Sunday, March 27, 2011

Wordless Learning?

Well, I had an idea for a tutoring service in my random search around for ways to get a small income.

Wordless Learning

I like the idea a lot, but I realized there’s a lot more to this that I’m not really prepared for quite yet.  I would like to develop a method to learning based on my own experiences, but I’m pretty sure I need more time.

That said, I plan to still go at it as a kind of hobby.  Between learning French and figuring out what I’ll be doing for the next year, I should have enough downtime right?


For the other things in my life, things are going fairly well.  The small town I’m living in here in France is pretty cool.  I feel like I’m walking through the pages of a Harry Potter novel.

I’m currently working on learning French, and once I’m competent in the language other things will be much easier to deal with.  I plan doing my Master’s here (not quite sure EXACTLY where, but that’s in the plans to come).

The biggest things though, is things go on.  I got stuck in Korea for the past two years and am feeling like I’m going forward again.  It was sad to say goodbye to friends from school and family, but it’s nice to be with Susan and exploring somewhere new.  I look forward to the chance to grow and hope to meet everyone again as a better person.

To finish, I plan to be updating here more, maybe even practicing in other languages.  I think it’s a nice way to practice.

Au revoir!

Monday, March 7, 2011

The Beginning of Tomorrow

Well, there's no use in saying that I haven't used this site in awhile, because it's served a purpose, it's been a place to hold precious memories of a time that I wished to keep pristine.

However, I've realized something just today that I think is rather important.
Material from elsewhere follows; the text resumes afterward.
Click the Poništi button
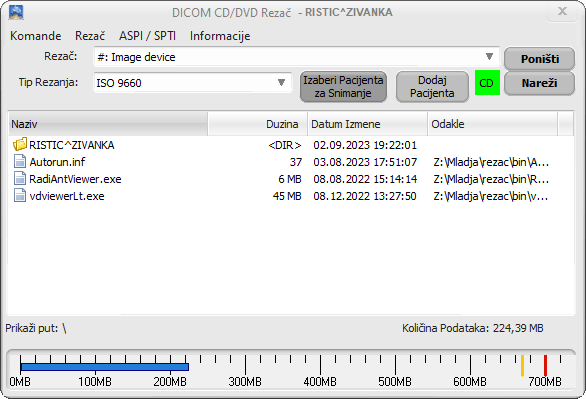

Before that, a little bit of an update is in order.

I'll be graduating this semester. The classes are all but done and I'm not staying around to wait for the official cerimonies to commence. Since January I've been doing nothing but work and school work. Going nowhere besides my work site and home. This mundane existence can become very... comfortable. I didn't really realize that until today, when I was leaving for Tampa for a week. I've had to leave many places throughout the times, but all of the sudden, the fact that I'm about to be leaving for awhile hit me.

I am leaving and going on a journey again!

I leave for France on the 18th where I'll be reunited with Susan for the first time since last Summer in China. The fear of leaving was unexpected and I hadn't felt it for quite some time. Then, with a rush of nostalgia, I remembered Korea. Then, I realized that I'll be living in a new place again.

I've been holding onto that past for about two years now; refusing to let go. I do not think I'm alone in this kind of behavior either. However, I think that those past memories need to be changed into motivation rather than depression. The past isn't coming back, and thinking so will only leave you depressed living a life you never wanted. I'll be writing more now that I'm not afriad to let the past go into the archieves.

This is all I have to say right now though.